EXERCISE BRIEF: Please return every record exactly as written, leaving out the pictures.

Collected data entries
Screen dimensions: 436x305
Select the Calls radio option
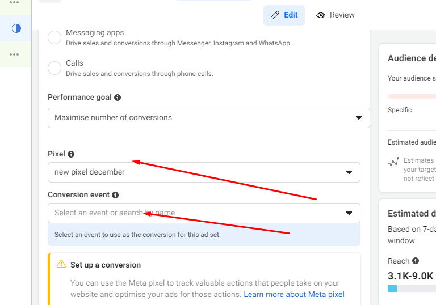click(55, 69)
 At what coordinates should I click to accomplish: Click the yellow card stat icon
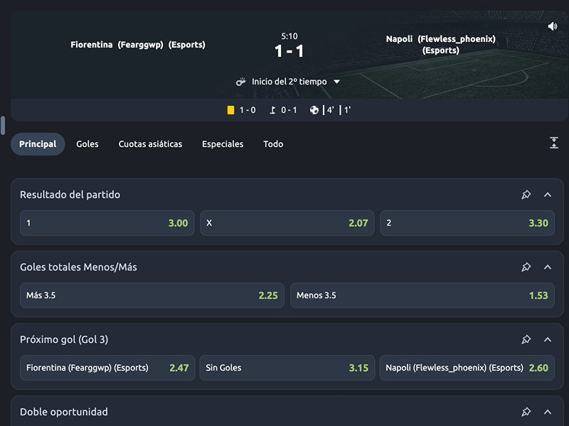click(x=230, y=110)
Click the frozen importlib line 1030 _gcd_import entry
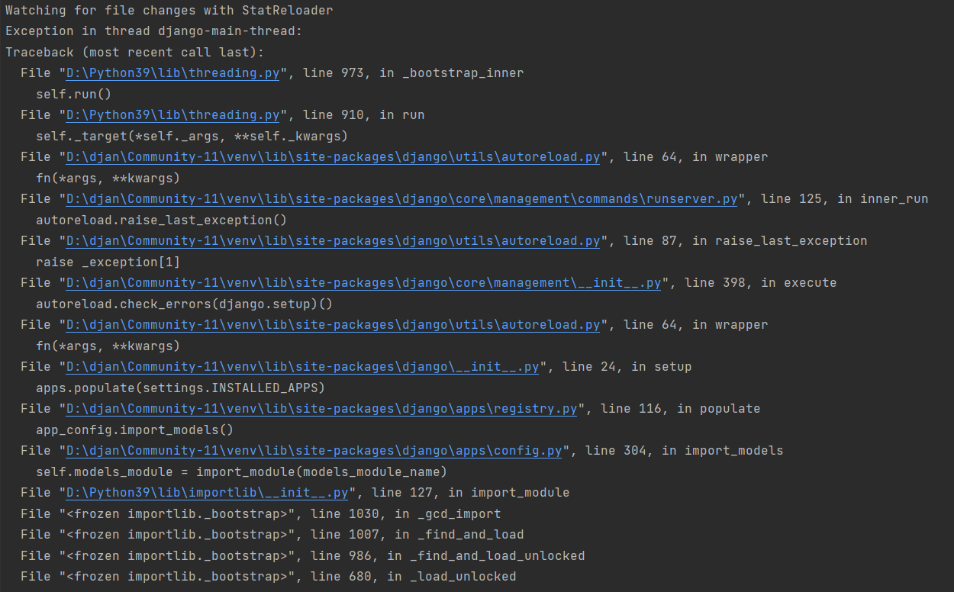Viewport: 954px width, 592px height. pyautogui.click(x=261, y=514)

EXERCISE OUTPUT:
Screen dimensions: 436x305
Select the Calls radio option
click(55, 69)
 At what coordinates should I click to accomplish: Click the yellow card stat icon
click(x=230, y=110)
Click the frozen importlib line 1030 _gcd_import entry
Viewport: 954px width, 592px height. pyautogui.click(x=261, y=514)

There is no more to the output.